Title: Sparse Spectral Estimation of Streaming Radar Signals with Adaptive-Frequency Resonate-and-Fire Neurons

Abstract: Frequency Modulated Continuous Wave (FMCW) radar systems traditionally rely on Fourier-based methods, such as the Fast Fourier Transform (FFT), to estimate target range and velocity. While computationally efficient, these approaches require storing and processing large blocks of data, which can become a bottleneck in memory-constrained or low-latency applications. In this work, we propose a neuromorphic-inspired signal processing method based on adaptive resonate-and-fire (ARF) neurons formulated as a discrete-time dynamical system. Each neuron dynamically adjusts its internal frequency to match dominant frequency components of the input radar signal, enabling direct estimation of target ranges and velocities without computing the full frequency spectrum. The proposed model operates in a sample-by-sample fashion, resulting in memory requirements that scale with the number of tracked targets rather than the signal length. A feedback mechanism is also introduced to enable multiple neurons to lock on distinct frequency components in multi-target cases.

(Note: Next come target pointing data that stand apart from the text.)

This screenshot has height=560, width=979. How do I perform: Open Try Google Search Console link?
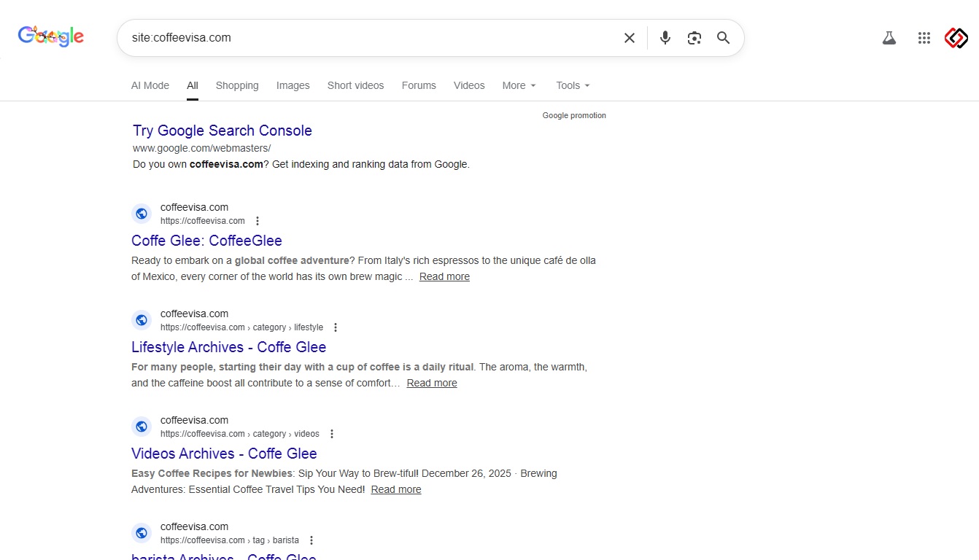(222, 131)
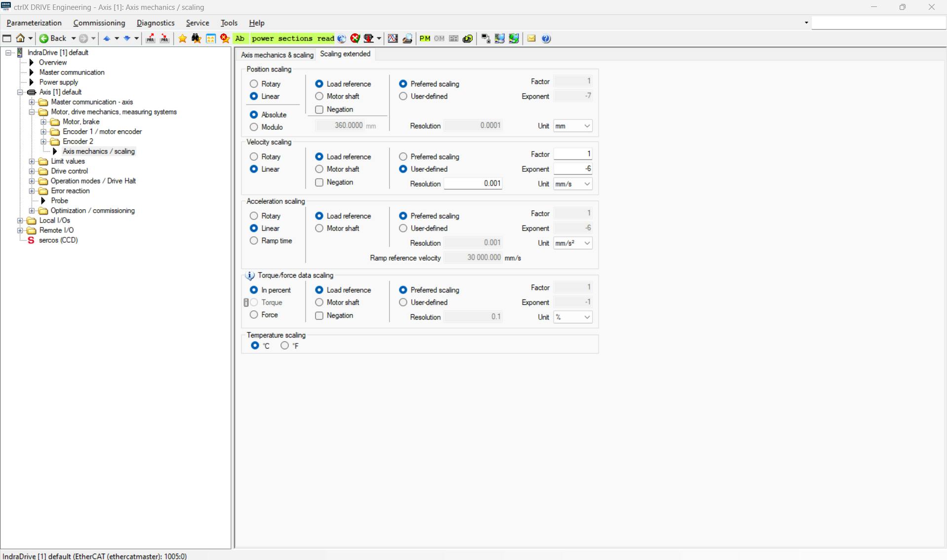Click the Velocity scaling Resolution field

click(x=473, y=184)
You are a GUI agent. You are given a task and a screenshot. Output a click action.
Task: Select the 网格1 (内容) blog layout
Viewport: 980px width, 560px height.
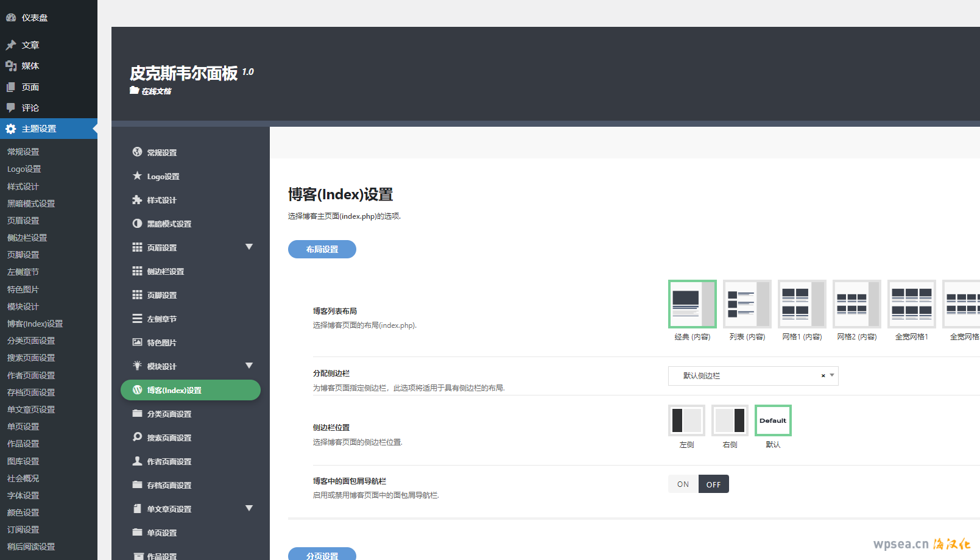coord(802,304)
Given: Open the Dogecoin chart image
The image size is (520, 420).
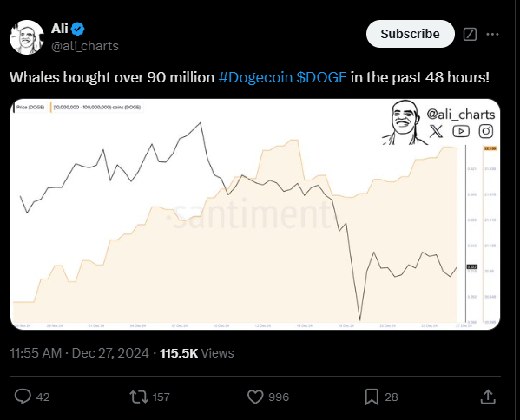Looking at the screenshot, I should pyautogui.click(x=255, y=214).
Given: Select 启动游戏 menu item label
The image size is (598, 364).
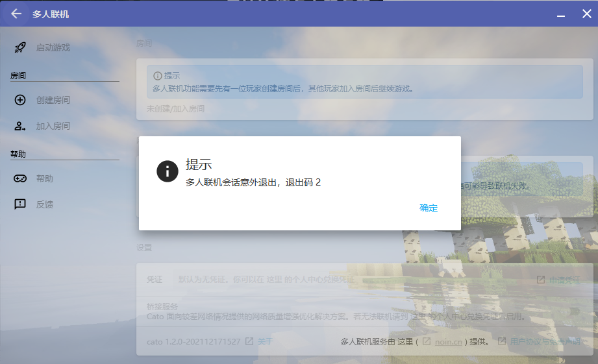Looking at the screenshot, I should tap(53, 47).
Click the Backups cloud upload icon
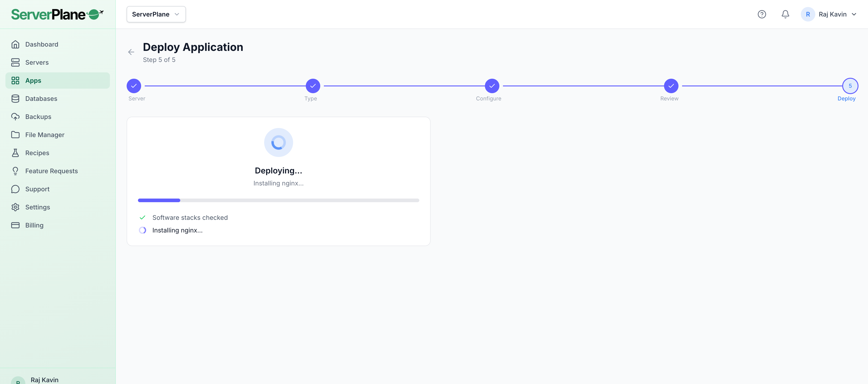This screenshot has height=384, width=868. click(15, 117)
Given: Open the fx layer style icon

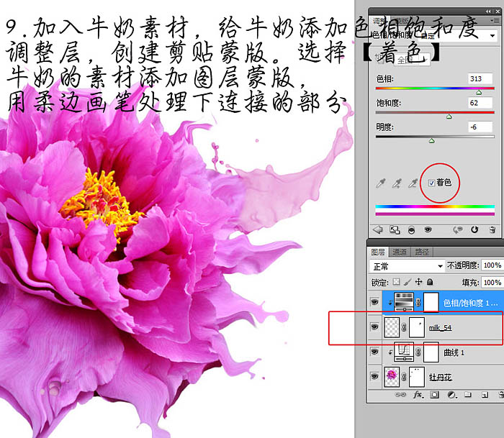Looking at the screenshot, I should (417, 396).
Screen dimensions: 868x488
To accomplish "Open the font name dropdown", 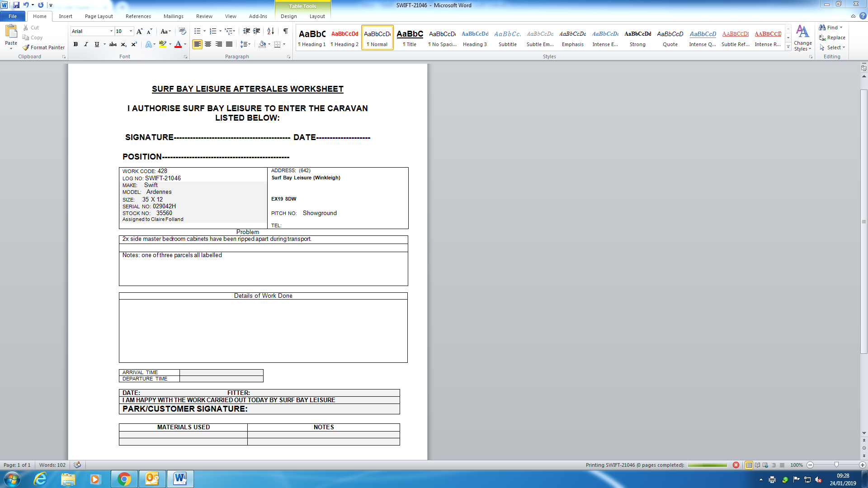I will tap(111, 31).
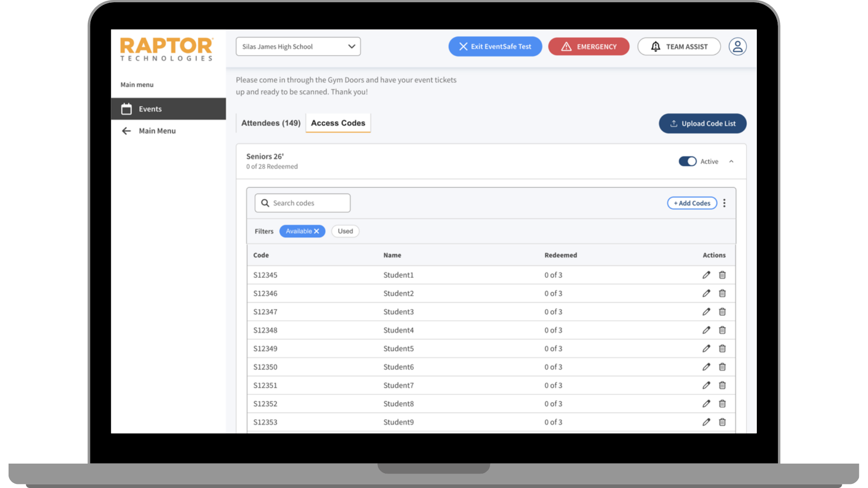Switch to the Attendees (149) tab
Image resolution: width=868 pixels, height=488 pixels.
pos(271,123)
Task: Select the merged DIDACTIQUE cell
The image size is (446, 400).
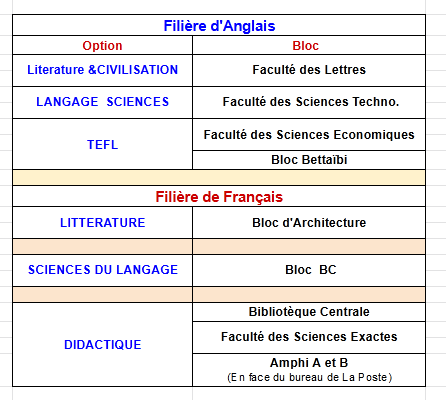Action: pyautogui.click(x=102, y=344)
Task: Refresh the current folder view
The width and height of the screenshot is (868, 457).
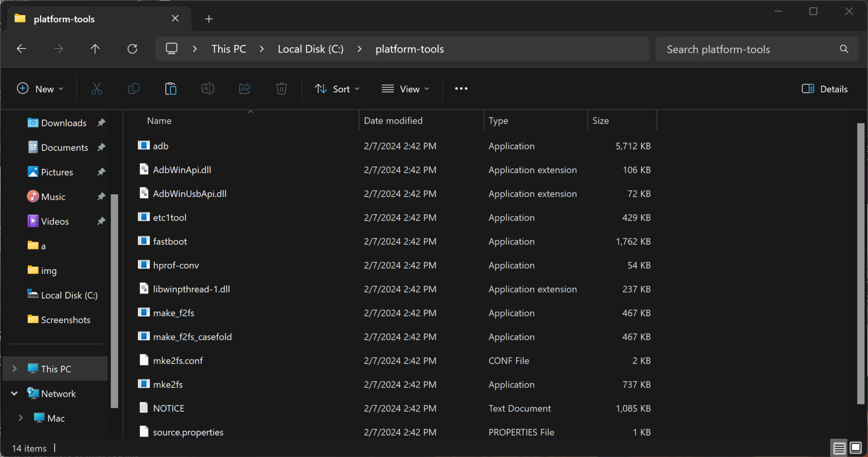Action: pos(132,49)
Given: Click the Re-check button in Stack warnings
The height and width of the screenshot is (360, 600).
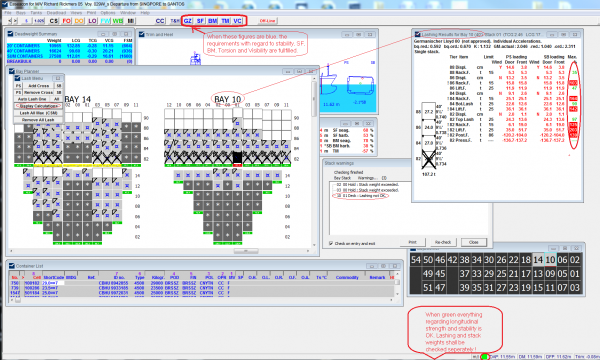Looking at the screenshot, I should [x=443, y=242].
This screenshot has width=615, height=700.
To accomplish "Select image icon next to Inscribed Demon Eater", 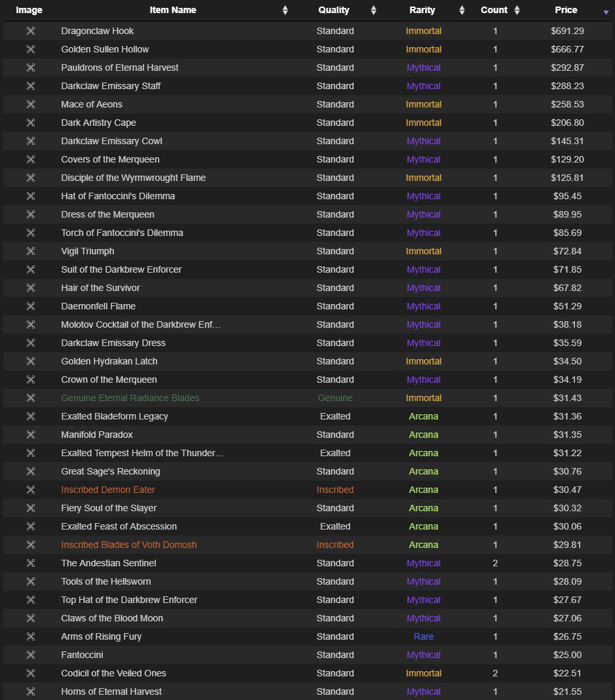I will 30,490.
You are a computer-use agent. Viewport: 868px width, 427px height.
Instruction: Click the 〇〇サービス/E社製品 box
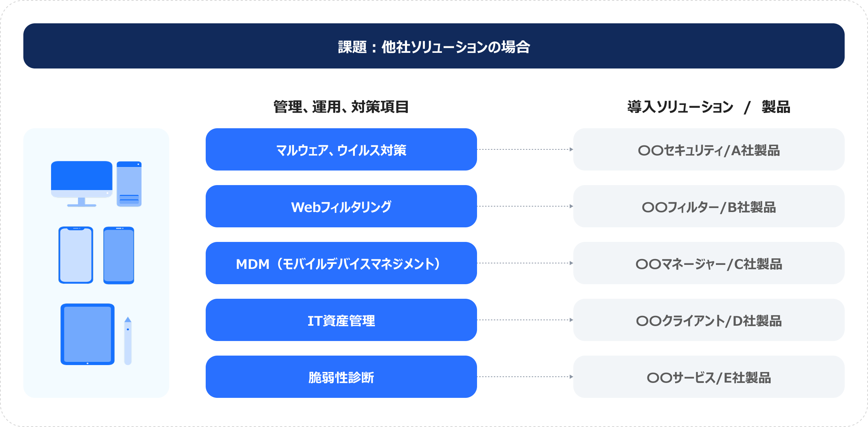coord(709,377)
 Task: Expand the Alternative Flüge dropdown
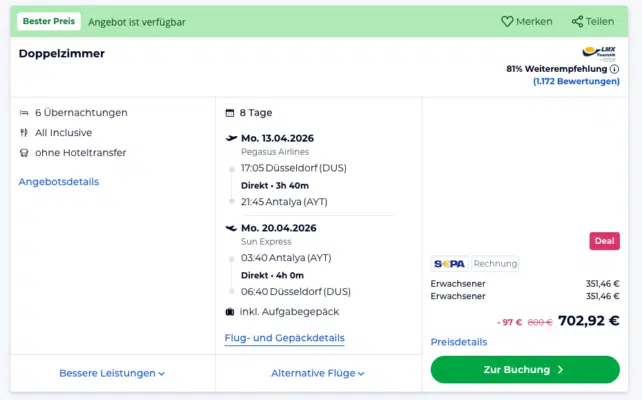pyautogui.click(x=318, y=373)
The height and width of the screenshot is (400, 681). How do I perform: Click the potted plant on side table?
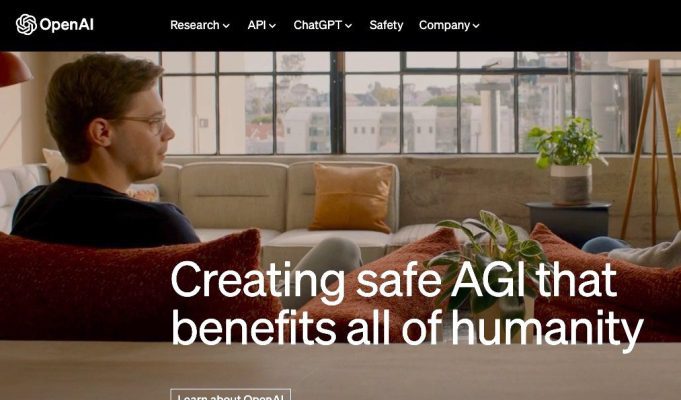click(x=568, y=159)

Results on simulated and experimental data demonstrate that the method can successfully track multiple targets. Compared to conventional FFT-based approaches, the proposed method offers reduced memory usage, making it suitable for resource-constrained and edge-based radar applications.

Bio: S. Chiavazza is a Ph.D. candidate in the Electronic Systems (ES) group at Eindhoven University of Technology (TU/e). He holds a Master’s degree in Computer Science from TU Berlin, specializing in neuromorphic computing. His doctoral research focuses on developing energy-efficient, neuromorphic radar signal processing algorithms.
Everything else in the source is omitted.